The quality of the food in Brazil is different from what we’re used to in Australia. The fruits and vegetables are nicer, but I find the food in general to be either too sweet or too salty in Brazil.
But what I love the eat the most when I’m in Brazil is their more traditional dishes.
Traditional Brazilian Food
Beans and Rice
You will still find many families in Brazil cooking beans and rice for their lunches and dinners every day. Their rice is usually white rice but the beans can vary (depending on which region of Brazil you are visiting). I prefer black beans over brown as the black beans are a lot tastier.
Beans and rice on its own can be tedious, so you will often find it served with some meat and salad.
Picanha is a piece of meat from cow. You can find it in restaurants as well as some households. I enjoy eating this meat with salad only and it’s best cooked in the oven or on the BBQ. This meat has a natural smokey flavour so there is no need to add anything else to the meat when you cook it. Be careful with the fat because it’s mouth watering, especially when it’s crispy.
This dish is my all time favourite and is a must have for anyone visiting Brazil. It’s best eaten at a restaurant known for making superb Moqueca.
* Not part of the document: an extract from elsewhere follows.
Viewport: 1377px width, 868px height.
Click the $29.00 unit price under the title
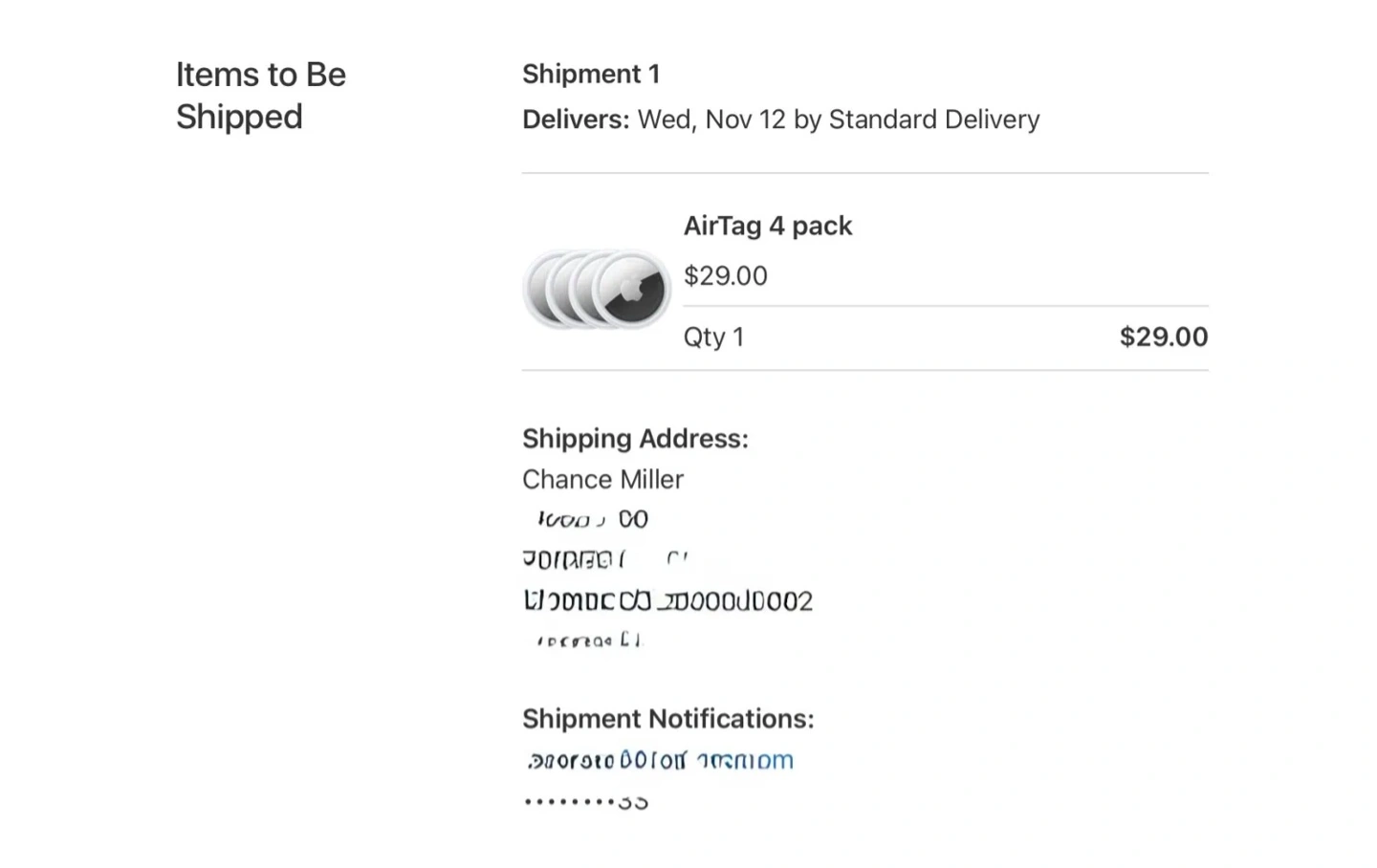(725, 276)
This dish is prepared with fresh herbs and seafood such as fish and prawns. Think of this as a ‘fish stew’ but only with the most intense and freshest of flavours.
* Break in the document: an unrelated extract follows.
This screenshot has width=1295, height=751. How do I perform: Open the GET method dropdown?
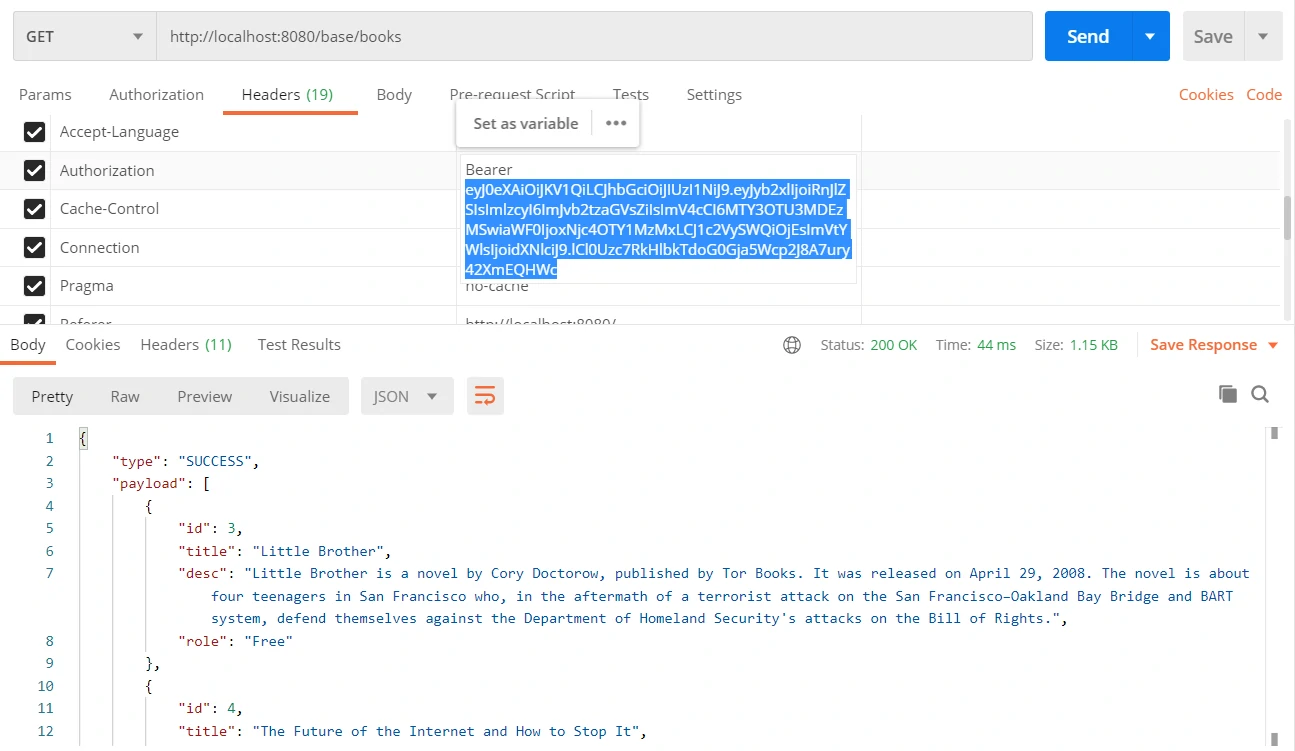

The desserts in Brazil are good, very good, and I love how they use coconut, bannana and condensed milk in their desserts. My favourite type of dessert is a soft pudding made from condensed milk and coated in a super sweet sugary sauce. This rich and sweet pudding is served cold and if you eat a lot, you’ll end up with an upset stomach.
Brazilian coffee is wonderful, but you can get sick of it easily as all the coffee tastes the same. I appreciate the fact that they do not add milk to their coffee. In Brazil they prefer to drink filtered coffee and in almost every home you’ll find a jug of hot freshly brewed Brazilian coffee. Even some stores and supermarkets serve freshly brewed coffee for you to enjoy.
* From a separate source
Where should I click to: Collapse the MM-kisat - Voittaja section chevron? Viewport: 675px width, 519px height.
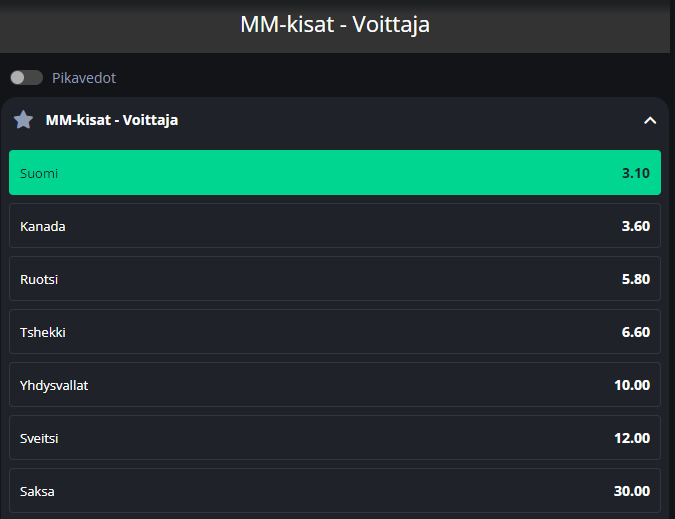pyautogui.click(x=650, y=120)

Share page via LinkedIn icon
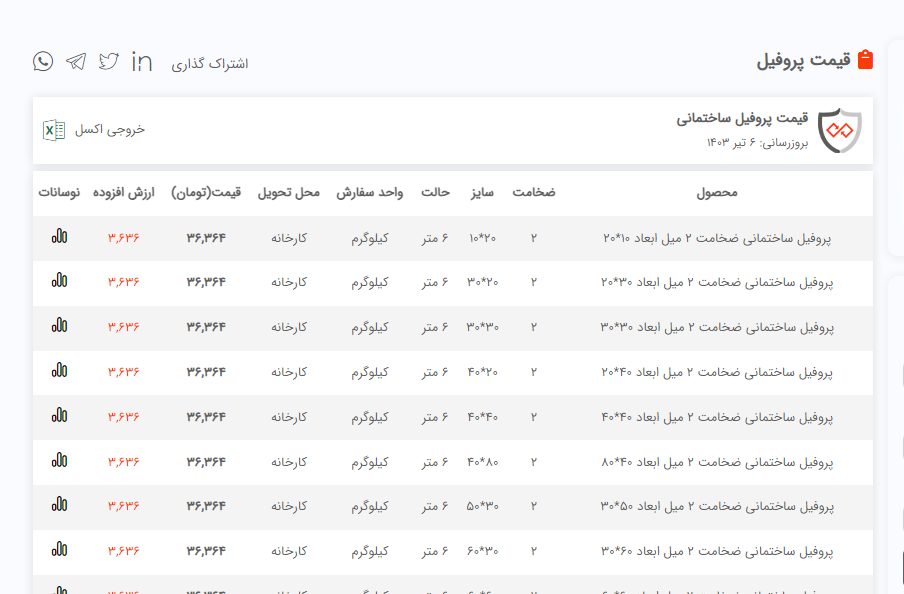(142, 62)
There is one type of cheese here that I can’t get enough of called Queijo Mineiro. It’s a light cheese with a rubbery texture that is pleasant to have on its own. This cheese is not suitable to cook with as it will not melt. I tend to eat more of this cheese (as yogurt in Brazil is terrible) to keep up with my daily calcium intake. You can also eat this cheese with something sweet, like a condensed jelly made from a fruit called Goiaba.
Not classified as a food, but I thought I would add this anyway as this is another thing I crave when I am in Brazil. Açaí is commonly sold in Brazil as frozen fruit pulp which is blended with other things such as water, milk or juice, to make it into a tasty smoothie that you can eat or drink. I love having a bowl of Açaí in the morning, especially after a workout in Brazil, as it’s a great recovery drink. It is packed with calories, so be careful not to over treat yourself with this highly addictive smoothie.